=== Begin Enclosure ===

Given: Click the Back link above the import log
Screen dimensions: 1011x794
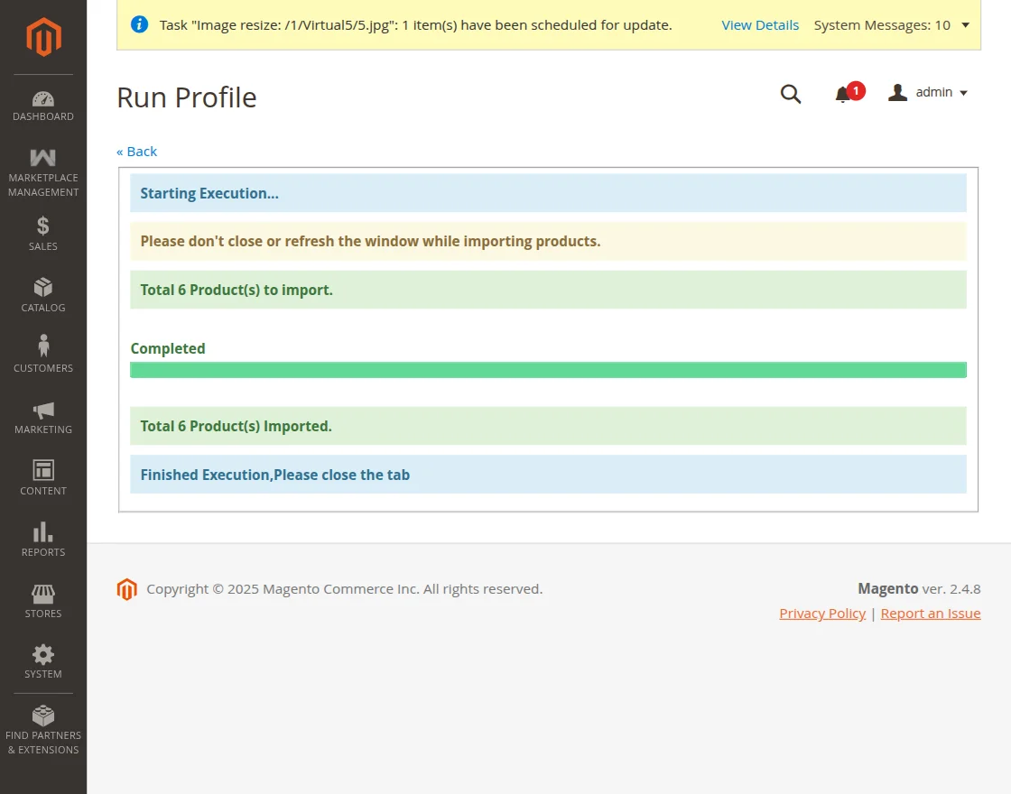Looking at the screenshot, I should (136, 151).
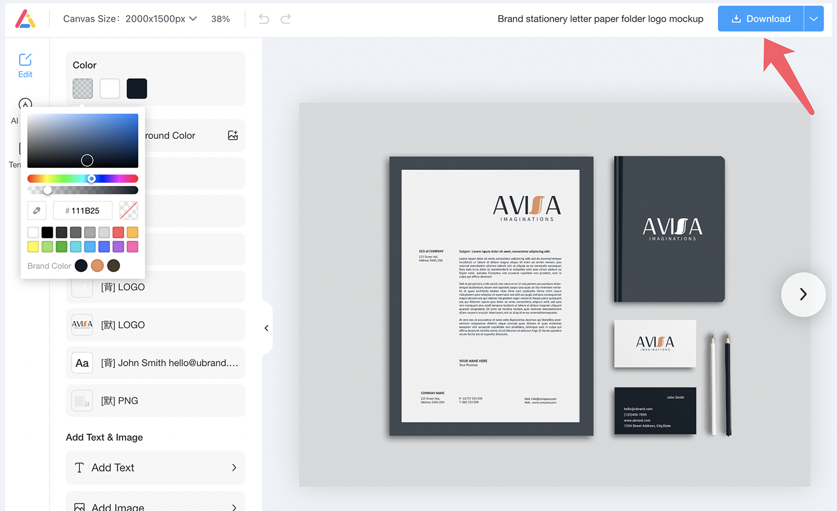Click the Download button
837x511 pixels.
(761, 19)

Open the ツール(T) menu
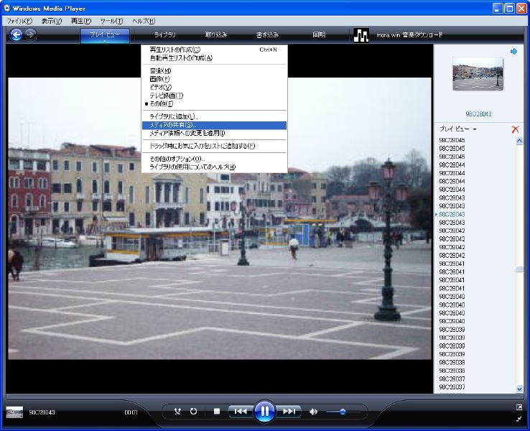click(111, 21)
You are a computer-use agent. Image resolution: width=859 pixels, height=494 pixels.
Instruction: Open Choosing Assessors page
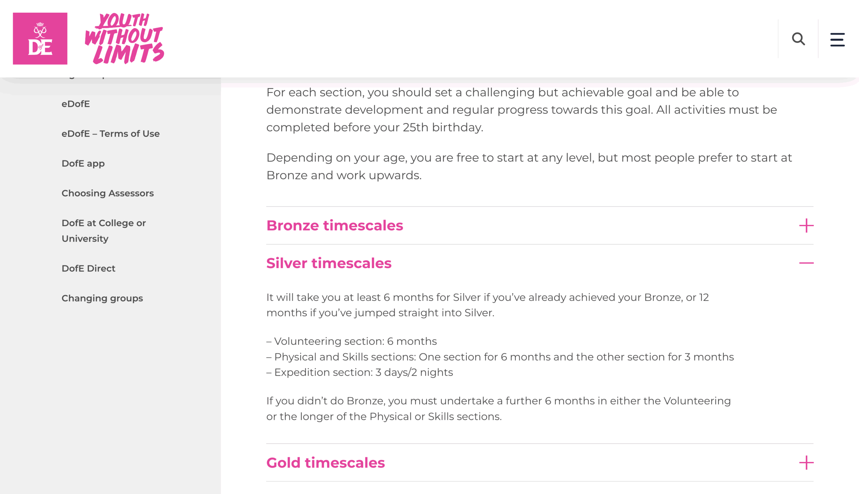(108, 193)
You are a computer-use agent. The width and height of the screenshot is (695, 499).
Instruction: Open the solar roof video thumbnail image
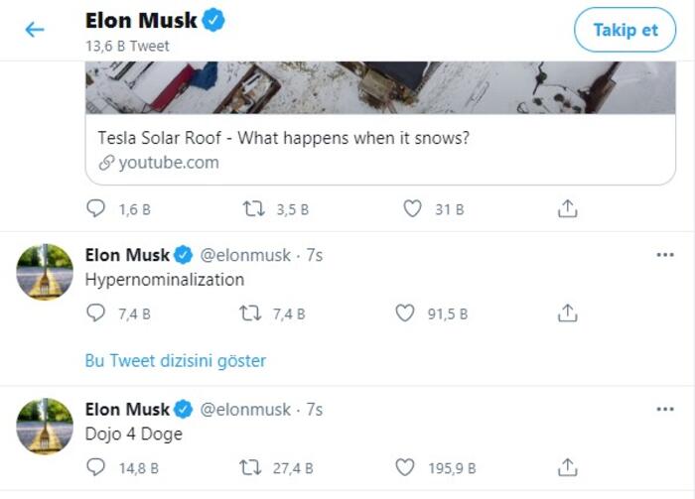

=== End Enclosure ===

- [THE TASK] Omit every picture, then repeat the remaining data exactly as it appears above.

- [REPLY TO THE TASK]
Given: Click the Back link above the import log
Screen dimensions: 1011x794
Looking at the screenshot, I should (136, 151).
Click the Download button
837x511 pixels.
(761, 19)

Open the ツール(T) menu
click(111, 21)
You are a computer-use agent. Image resolution: width=859 pixels, height=494 pixels.
Instruction: Open Choosing Assessors page
(108, 193)
You are a computer-use agent. The width and height of the screenshot is (695, 499).
Instruction: Open the solar roof video thumbnail image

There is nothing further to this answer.